### [Data to use]
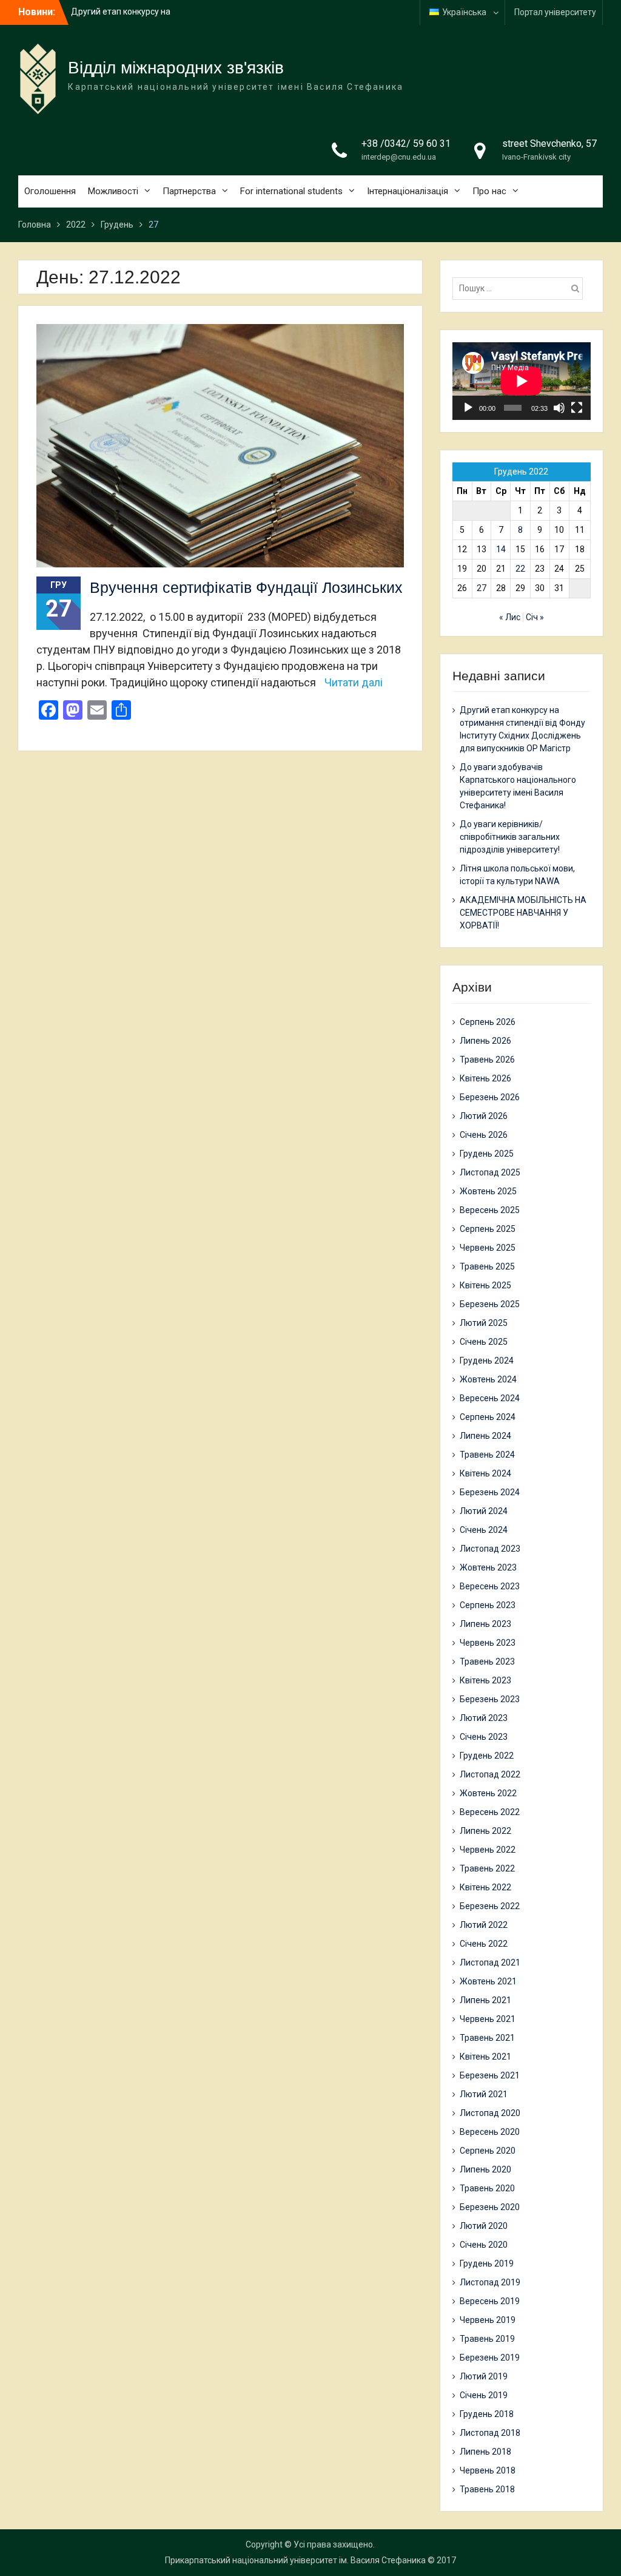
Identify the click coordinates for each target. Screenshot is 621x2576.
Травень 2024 (487, 1454)
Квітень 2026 (485, 1078)
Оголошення (50, 191)
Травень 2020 (487, 2188)
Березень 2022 (490, 1906)
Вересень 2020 (490, 2132)
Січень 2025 (484, 1342)
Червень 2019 (487, 2320)
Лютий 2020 (484, 2226)
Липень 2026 (485, 1041)
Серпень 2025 (487, 1229)
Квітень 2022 (485, 1887)
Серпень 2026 (487, 1022)
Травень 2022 (487, 1868)
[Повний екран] (577, 408)
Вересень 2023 (490, 1586)
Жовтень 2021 (488, 1981)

### [Activity]
Report how many lines in the listing above contain the string "Травень", giving the number alone.

### [Solution]
3